- Required work
Could you update the material from its start through the line containing "What do you see at coordinates (58, 269)", inclusive, replacing "screenshot" with "screen capture" and keeping everything else the same? Return only those lines.

<<<<

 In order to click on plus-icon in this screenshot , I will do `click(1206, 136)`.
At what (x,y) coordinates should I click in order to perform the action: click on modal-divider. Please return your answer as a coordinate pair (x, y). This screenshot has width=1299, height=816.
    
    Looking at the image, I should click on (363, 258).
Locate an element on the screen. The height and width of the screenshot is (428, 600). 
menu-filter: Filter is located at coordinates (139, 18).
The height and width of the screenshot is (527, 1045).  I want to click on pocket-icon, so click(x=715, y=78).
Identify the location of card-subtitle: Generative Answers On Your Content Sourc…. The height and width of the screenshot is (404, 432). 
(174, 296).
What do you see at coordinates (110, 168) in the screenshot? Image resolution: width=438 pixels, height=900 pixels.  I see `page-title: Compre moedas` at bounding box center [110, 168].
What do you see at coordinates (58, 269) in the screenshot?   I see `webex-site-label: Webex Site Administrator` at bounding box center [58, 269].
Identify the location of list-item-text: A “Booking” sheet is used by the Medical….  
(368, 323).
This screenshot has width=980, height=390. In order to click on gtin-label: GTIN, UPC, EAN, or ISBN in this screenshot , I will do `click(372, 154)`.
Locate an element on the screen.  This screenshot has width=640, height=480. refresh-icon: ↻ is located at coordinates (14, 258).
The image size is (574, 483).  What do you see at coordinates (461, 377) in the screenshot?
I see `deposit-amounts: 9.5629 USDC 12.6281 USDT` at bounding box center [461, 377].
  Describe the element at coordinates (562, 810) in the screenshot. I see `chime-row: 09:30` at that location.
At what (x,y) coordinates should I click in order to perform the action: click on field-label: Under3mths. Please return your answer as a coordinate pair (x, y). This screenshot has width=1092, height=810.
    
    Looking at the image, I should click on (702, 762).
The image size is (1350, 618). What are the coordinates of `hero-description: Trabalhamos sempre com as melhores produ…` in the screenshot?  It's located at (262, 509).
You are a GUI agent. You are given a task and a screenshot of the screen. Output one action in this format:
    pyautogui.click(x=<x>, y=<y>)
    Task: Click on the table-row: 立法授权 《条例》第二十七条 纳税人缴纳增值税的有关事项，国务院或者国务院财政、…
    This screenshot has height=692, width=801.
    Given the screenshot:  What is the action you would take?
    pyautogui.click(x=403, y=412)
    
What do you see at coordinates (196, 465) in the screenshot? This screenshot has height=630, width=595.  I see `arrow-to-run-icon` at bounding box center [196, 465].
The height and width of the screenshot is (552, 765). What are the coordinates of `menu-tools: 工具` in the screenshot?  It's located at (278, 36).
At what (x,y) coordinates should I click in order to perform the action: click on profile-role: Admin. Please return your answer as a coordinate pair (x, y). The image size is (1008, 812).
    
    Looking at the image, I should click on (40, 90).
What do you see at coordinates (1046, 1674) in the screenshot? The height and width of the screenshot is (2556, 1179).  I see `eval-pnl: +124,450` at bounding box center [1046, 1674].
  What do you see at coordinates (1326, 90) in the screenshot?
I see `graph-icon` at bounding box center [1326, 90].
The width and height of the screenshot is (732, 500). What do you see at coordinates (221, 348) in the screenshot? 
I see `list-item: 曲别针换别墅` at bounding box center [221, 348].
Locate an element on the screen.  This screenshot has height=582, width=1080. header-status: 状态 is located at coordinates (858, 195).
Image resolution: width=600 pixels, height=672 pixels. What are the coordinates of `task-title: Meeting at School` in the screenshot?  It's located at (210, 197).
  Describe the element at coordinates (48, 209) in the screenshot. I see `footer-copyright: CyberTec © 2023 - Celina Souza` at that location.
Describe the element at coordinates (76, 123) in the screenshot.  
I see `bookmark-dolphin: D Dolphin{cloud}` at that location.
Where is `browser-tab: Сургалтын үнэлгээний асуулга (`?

>>>>

- Task output
 In order to click on plus-icon in this screen capture , I will do `click(1206, 136)`.
At what (x,y) coordinates should I click in order to perform the action: click on modal-divider. Please return your answer as a coordinate pair (x, y). This screen capture has width=1299, height=816.
    
    Looking at the image, I should click on (363, 258).
Locate an element on the screen. The height and width of the screen capture is (428, 600). 
menu-filter: Filter is located at coordinates (139, 18).
The height and width of the screen capture is (527, 1045).  I want to click on pocket-icon, so click(x=715, y=78).
Identify the location of card-subtitle: Generative Answers On Your Content Sourc…. The height and width of the screen capture is (404, 432). 
(174, 296).
What do you see at coordinates (110, 168) in the screen capture? Image resolution: width=438 pixels, height=900 pixels.  I see `page-title: Compre moedas` at bounding box center [110, 168].
What do you see at coordinates (58, 269) in the screen capture?   I see `webex-site-label: Webex Site Administrator` at bounding box center [58, 269].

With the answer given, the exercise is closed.